After seven years, talks between Switzerland and the EU aimed at a new institutional framework agreement are in danger of collapsing. Swiss President Guy Parmelin is to meet EU Commission President Ursula von der Leyen tomorrow, but in recent weeks Bern has neither given concrete answers to Brussels' questions nor presented proposals for a partnership agreement. Commentators conclude that the only goal now is damage control.
Stalling tactics have failed
Switzerland must finally state clearly what it wants, says the Tages-Anzeiger:
“This agreement can no longer be saved. This agreement - even with cosmetic corrections - will never survive a referendum. The rifts in the key camps are too great. ... Consequently, President Guy Parmelin has only one option for his visit to Brussels: he must declare the negotiations on the present framework agreement a failure. Only this approach would be fair to the EU, which quite rightly feels that it is being led on. It's not surprising that it's now openly criticising Switzerland's negotiating style, the only recognisable tactic of which is to keep deferring decisions.”
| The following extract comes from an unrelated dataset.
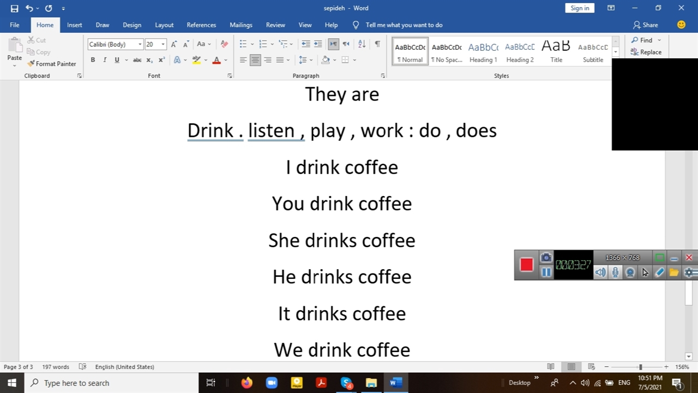Click the Sort paragraph icon

[x=362, y=44]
Popular resistance not a good argument
Le Temps finds it lame to point to the change in public opinion as an excuse:
“Every EU member state has to face up to public opinion and its parliament: Switzerland can't avoid this and it can't use its direct democracy as an excuse. The EU has already lost several referendums! In Ireland, in Denmark, in France, in the Netherlands, not to mention in the UK. And each time it has recovered. Pretending to want to save the EU from the ignominy of a referendum in Switzerland won't work here. Because the argument is being made by a government that hasn't done much to inform the electorate about the challenges of its European policy, and has left the field to its opponents.”